Chafe states that The Secret Mask is semi-autobiographical. This is always an invitation to speculate on how much is autobiography and how much is fiction (a concept worked into the text of the play itself). Of course, he’s referring in particular to his family’s experiences helping his own father recover from a similar stroke. To the degree that George is Chafe’s projection of himself (and this may be very little), he has permitted himself the luxury of self-criticism and avoided the sin of self-indulgence. In fact, George is a character who accepts very little personal responsibility for anything that happens to him. This is in counterpoint to, and motivates, his desire to help his estranged father—out of both a sense of duty and a craving for answers.
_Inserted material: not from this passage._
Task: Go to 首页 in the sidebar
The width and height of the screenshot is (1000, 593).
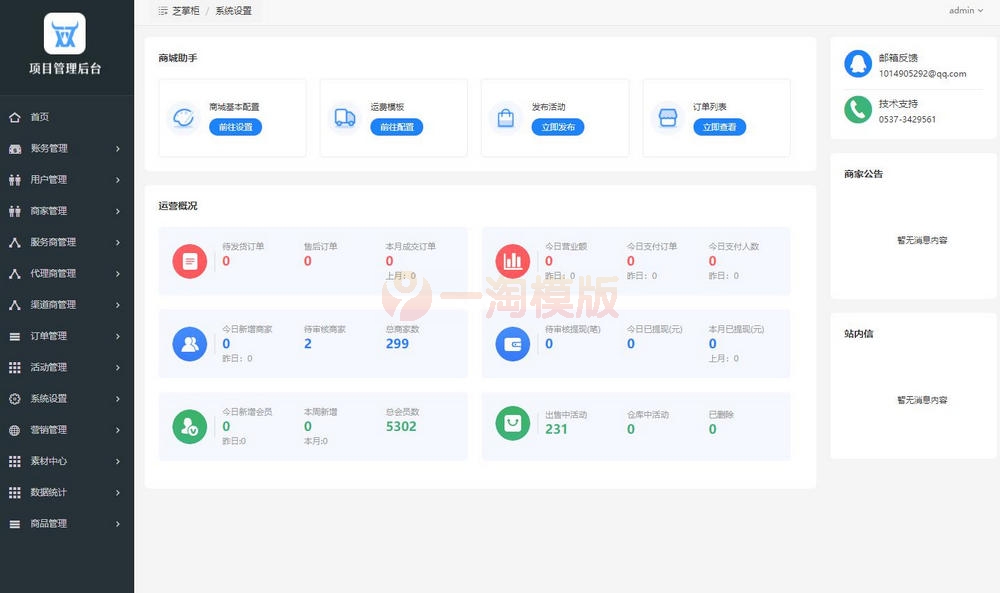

What makes stories like these compelling is not necessarily their uniqueness, but their familiarity. Although The Secret Mask covers the familiar ground of recovery, it’s usually through the eyes of someone with a close emotional bond with the person recovering (compare Jean Claude van Itallie’s The Traveller, also a semi-autobiographical account of recovery from a stroke producing expressive aphasia).
What sets The Secret Mask apart is not Ernie’s progress through recovery—that’s practically textbook—but the changing and deepening relationship between George and Ernie. Both Ernie and George are deeply flawed characters, especially in regards to their relationships with women, and that’s what makes them interesting.
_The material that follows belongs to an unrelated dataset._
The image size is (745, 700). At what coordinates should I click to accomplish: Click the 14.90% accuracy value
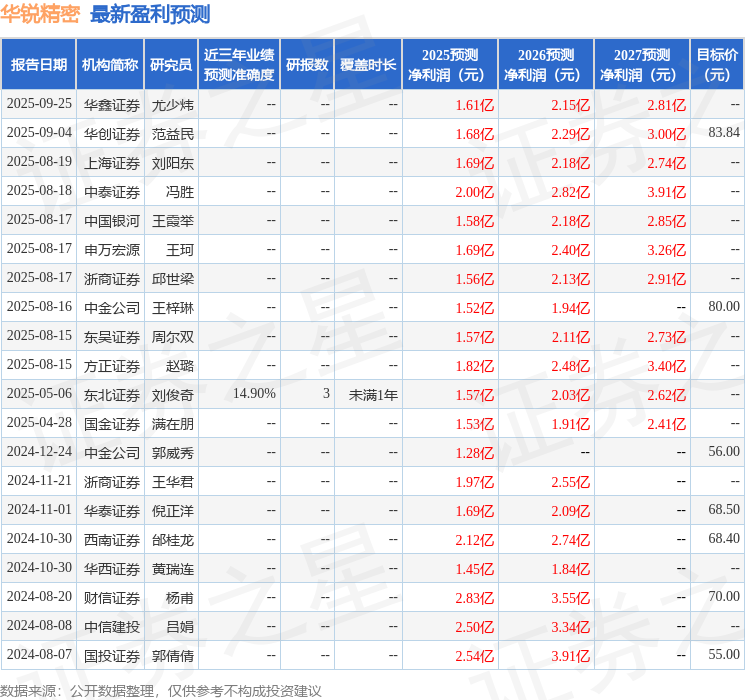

The character work in this production is impressive. Once he gets warmed up, Mancini is convincing as a man who is torn between the responsibilities he already has, the responsibilities he finds he must take on, and his own personal quest. He has his own problems to deal with and is thrust into the role of dealing with someone else’s. George has a number of (well-constructed) one-sided telephone conversations that Mancini paces perfectly. Rainville has captured the spirit and personality of Ernie perfectly. Ernie’s dialogue and diction suggest a very particular sort of character, as they must if the character is based to a large extent on the playwright’s father, and Rainville nails it. Kate Hurman does a lot in this production; she gets to play nearly a dozen different characters—primarily Mae but also all manner of waitresses, rest home staff, even a fishing buddy—with a radically different costume and distinct characterization for each. It’s heavy lifting for an actor, but she makes it look easy.
The moment I saw the set for The Secret Mask, I wrote “That’s a very NAC set.” Now, if I hadn’t have read it in the program, I never would have guessed that these institutionally evocative tall vertical panels with alternating transparent and translucent horizontal lines were designed by the same person, Karyn McCallum who conceived the organic, open set—not much more than a circular dais and a ladder—for the NAC’s creation last season. It dovetails with Jock Munro’s lighting design to evoke a variety of moods and settings (and Vancouver’s legendary omnipresent rain). It’s a shame—and the one blot against the production’s otherwise top-tier professionalism—that when the panels are moved laterally for scene changes it’s not at all smooth. It’s a sleek set, but when it wobbles visibly it wrecks the effect (and the lovely score doesn’t always cover the squeaky rollers, either). I hope that’s something they can fix over the course of the run, because it’s rather distracting.
I will forgive the slightly overplayed joke about Winnipeg’s weather, on the basis that 1) the playwright is from Winnipeg, 2) the audience as a whole enjoys it even (what seems like) the fifteenth time, and 3) based on family experience, people from Vancouver really do mention it to people from Winnipeg exactly that often.
The Secret Mask tackles a topic that, mishandled, can be either morose, moralistic, or at worst, mundane. Instead, it is buoyed with honest humour. Director Ann Hodges has, in turn, taken this text and an experienced cast and delivered an enriching, cathartic theatre experience worth witnessing.
The Secret Mask plays until September 30 at the GCTC.